Throughout the development of smart cities, after the government's information-based construction, infrastructure coordination and other stages, the next will be the critical stage of data coordination. Only by breaking down the barriers between government departments and pulling data together can China enter a new stage of business integration. Systems-wise, China has established a Big Data administrative department that is specifically tasked with the interconnectivity of data, though there is still room for improvement. This Big Data administrative department has yet to break the information barriers between government departments. It is therefore necessary to further strengthen its power of information and data management.

Additionally, the data between private enterprises also needs to be circulated and shared. However, due to business confidentialities and other reasons, many companies have difficulty trusting each other when participating in smart city operations. Consequently, the project fails to achieve the expected results or is abandoned halfway. For example, AutoNavi, a Chinese navigating service provider, took the lead in developing a smart city project to improve the efficiency of road use. It needed the web mapping service application Baidu Maps to share certain data to improve the integrity of Big Data, yet it is difficult for companies to coordinate with one another.
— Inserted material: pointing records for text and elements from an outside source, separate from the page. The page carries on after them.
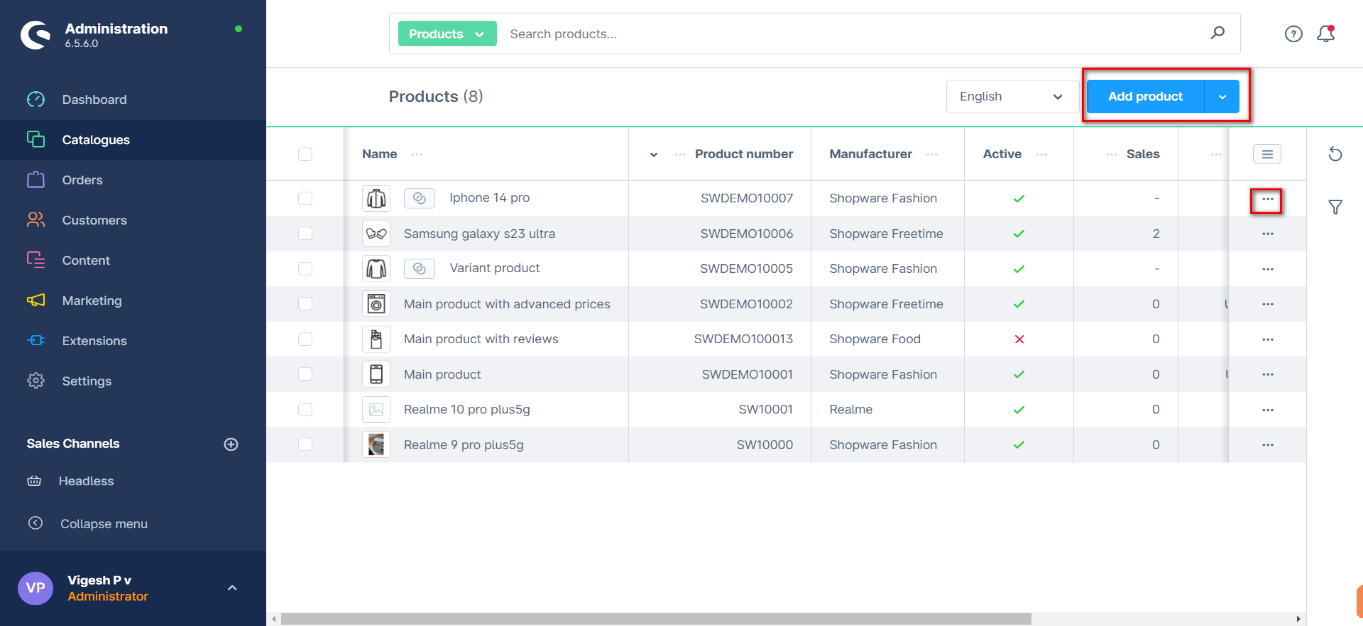Click the search magnifier icon
The width and height of the screenshot is (1363, 626).
coord(1217,33)
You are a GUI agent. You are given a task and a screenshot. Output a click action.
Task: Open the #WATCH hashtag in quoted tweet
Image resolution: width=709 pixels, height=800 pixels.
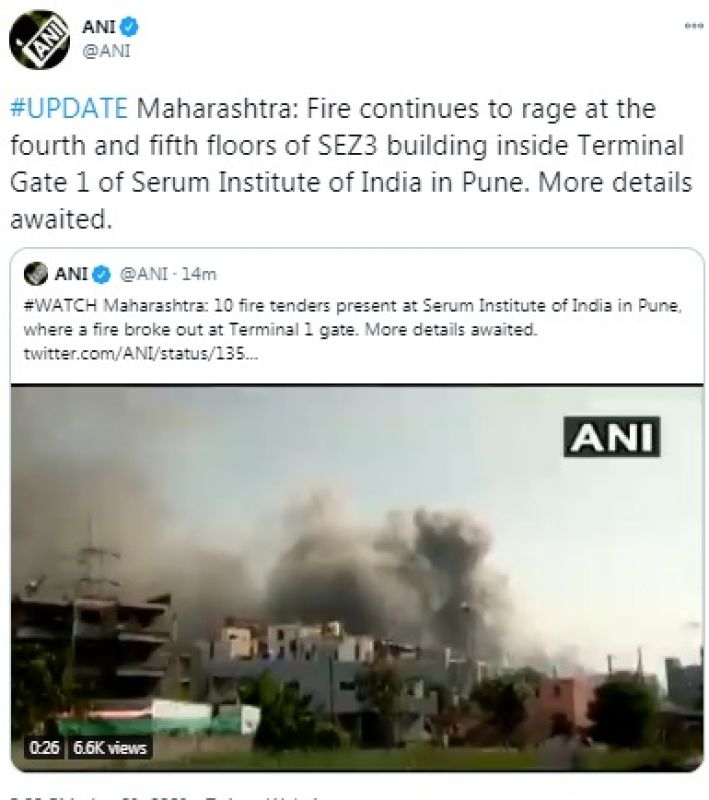tap(60, 305)

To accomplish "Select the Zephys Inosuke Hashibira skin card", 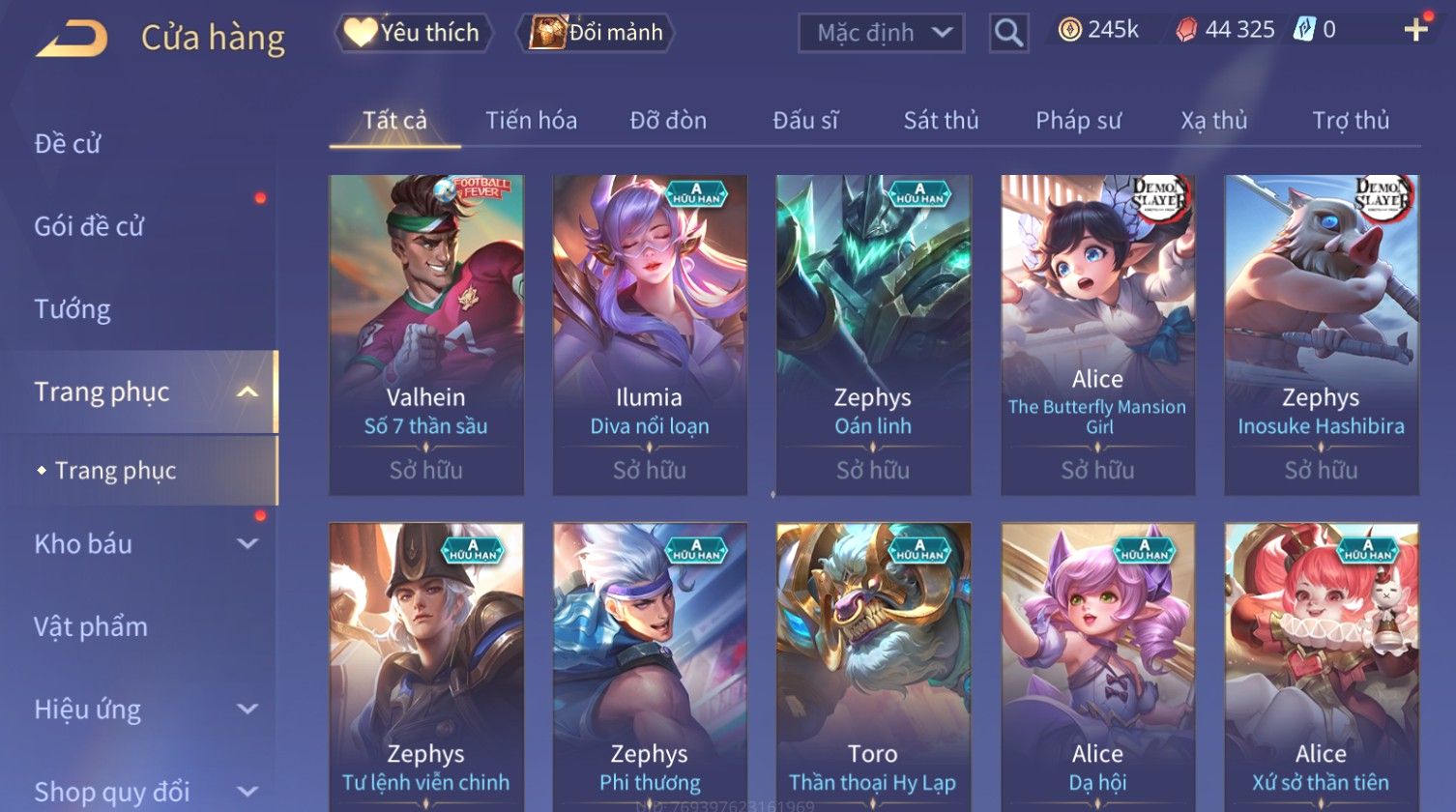I will click(x=1322, y=334).
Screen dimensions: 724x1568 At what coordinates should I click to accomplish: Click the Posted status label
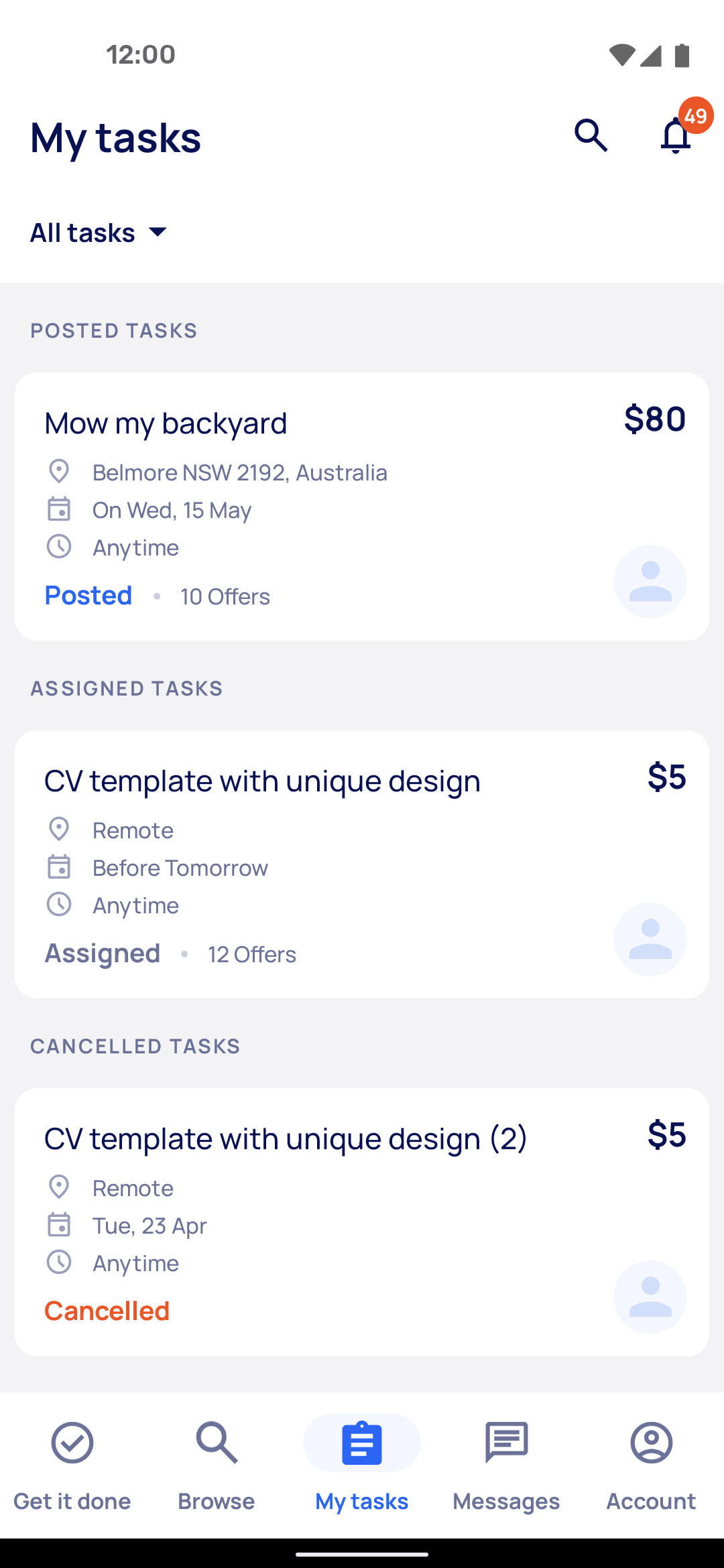(88, 596)
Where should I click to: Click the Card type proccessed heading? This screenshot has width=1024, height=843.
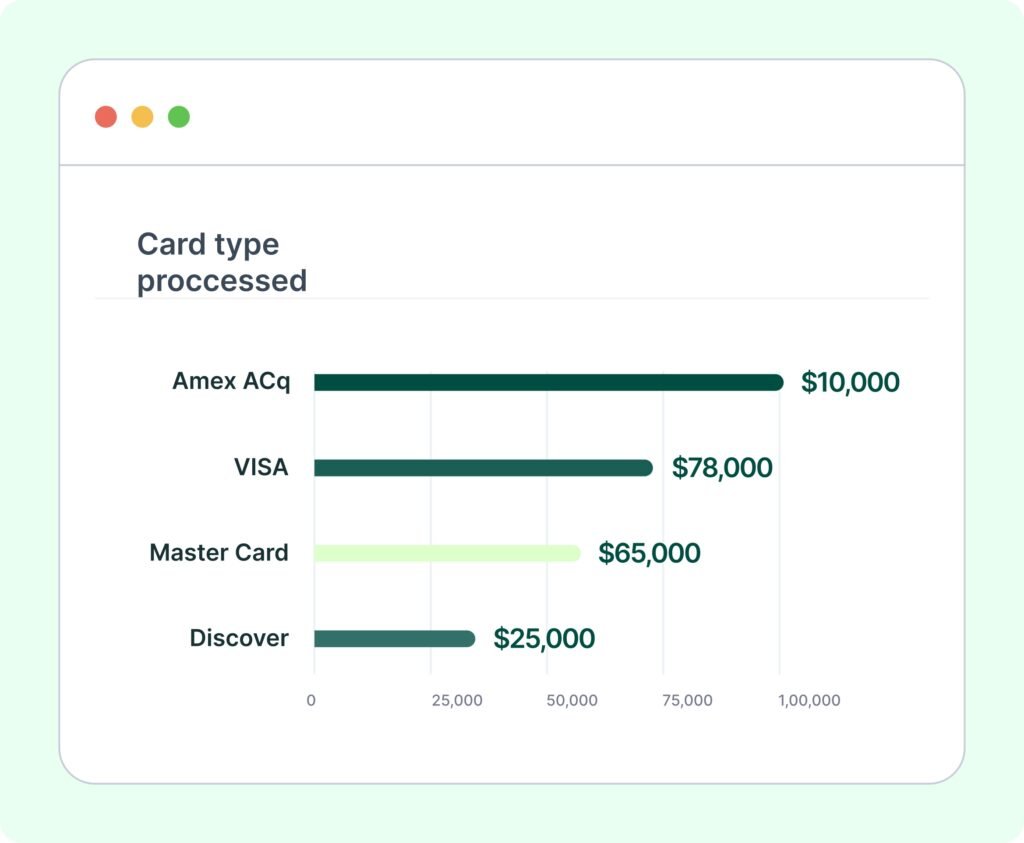tap(222, 262)
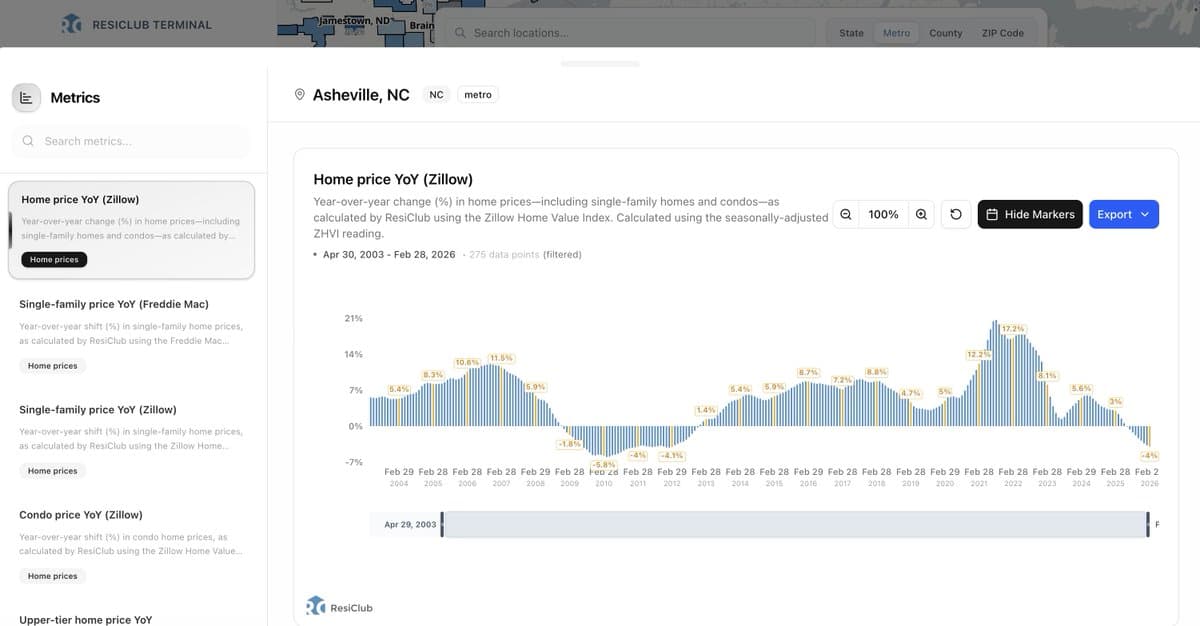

Technically, the government can take the reins and use its credibility to coordinate the data resources between both parties. That being said, it can let relatively neutral data holders in other industries such as Huawei, to take the reins too, as a way to prevent vicious business competition between enterprises of the same category.

In short, if a smart city wants to develop sustainably, technology should not be its only prime focus. In fact, it needs to focus on top-level designs, streamlining operations and integrated growth.